- REQUESTS:
(1) From the passage on post-fire hazards in Los Angeles, extract the portion that begins at the words "While winds and" and stops after "the city recovers.". Copy it word for word.
(2) The passage on post-fire hazards in Los Angeles names the spans of time over which floods and landslides will loom. List each of them.
(3) Continue the passage on post-fire hazards in Los Angeles from its last sentence.

- EXCERPTED TEXT:
While winds and flames continued to ravage Los Angeles, small teams began creeping onto the charred soils left in their wake.

Roughly a dozen members of the California Watershed Emergency Response Teams and the United States Forest Service are studying the edges of the Eaton and Palisades fires to determine what patches of land burned most severely. Soon, they’ll issue hazard maps to help people prepare for what comes next: the near-certain threat of floods and landslides that will loom for days, months and even years while the city recovers.

“After a wildfire, the hazard to the public is not over,” said Jeremy Lancaster, California’s state geologist. He and his team spent Wednesday hiking in the steep canyons that flank the San Gabriel and Santa Monica Mountains. When it rains hard enough, the sediment on slopes like these can swiftly tumble downhill onto houses that increasingly push up against the fire-prone foothills.

- DATASET EXCERPTS:
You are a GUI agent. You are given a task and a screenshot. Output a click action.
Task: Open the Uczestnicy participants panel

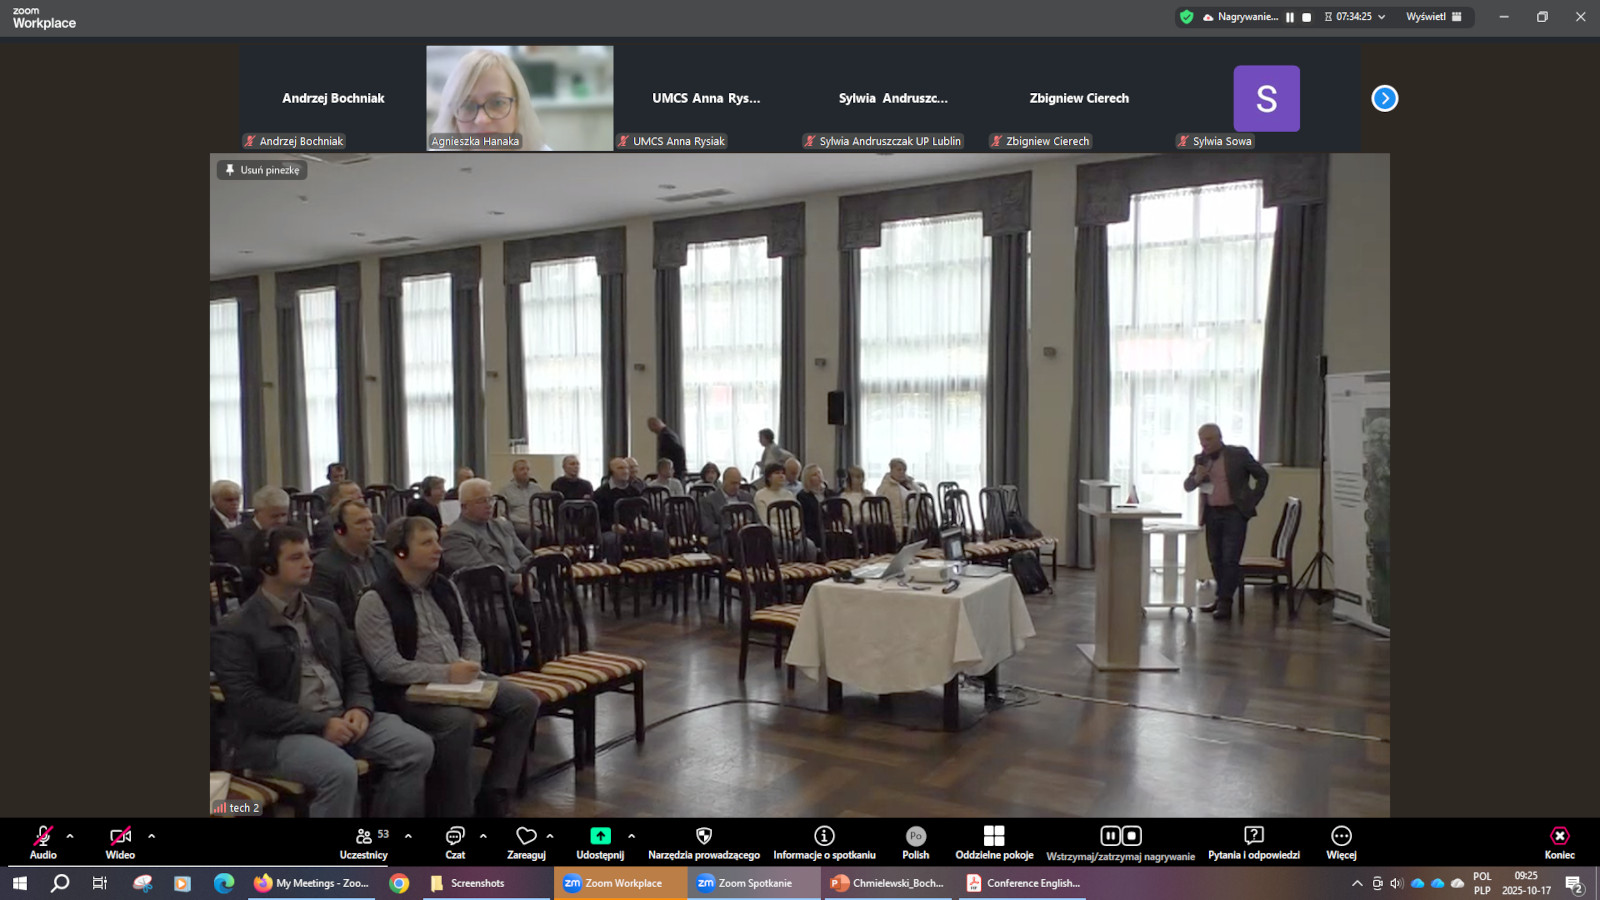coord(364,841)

...

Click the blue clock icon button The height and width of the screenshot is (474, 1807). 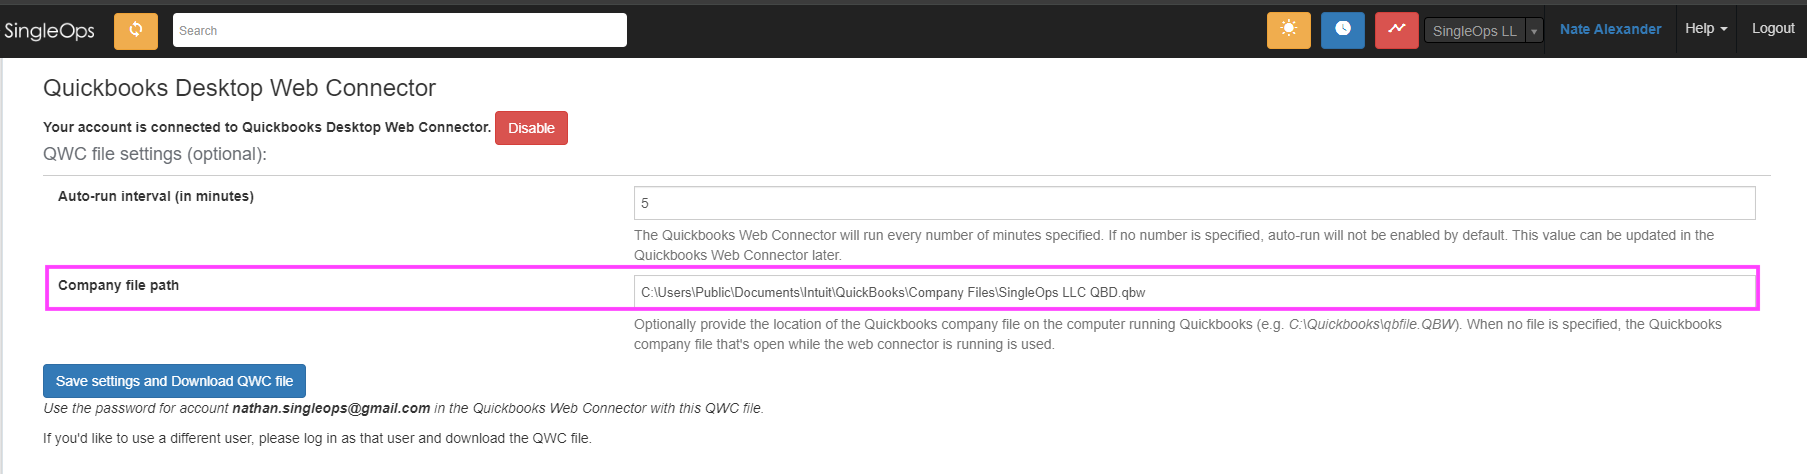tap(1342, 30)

- THE REPLIES:
(1)
While winds and flames continued to ravage Los Angeles, small teams began creeping onto the charred soils left in their wake.

Roughly a dozen members of the California Watershed Emergency Response Teams and the United States Forest Service are studying the edges of the Eaton and Palisades fires to determine what patches of land burned most severely. Soon, they’ll issue hazard maps to help people prepare for what comes next: the near-certain threat of floods and landslides that will loom for days, months and even years while the city recovers.

(2)
- days
- months
- years

(3)
The two major hazards after a wildfire are flash flooding and post-fire debris flows. While spongy soils typically absorb water, burned soils can become hard packed like concrete, repelling water as a raincoat would. Water then funnels downslope without much, or any, vegetation left after a fire to keep it in check.

Hazard maps use a combination of satellite images and field testing of soils to show where patches of moderately to severely burned soils could make these post-fire risks more likely. Recommendations for emergency services to engineer barricades against the danger accompany the maps.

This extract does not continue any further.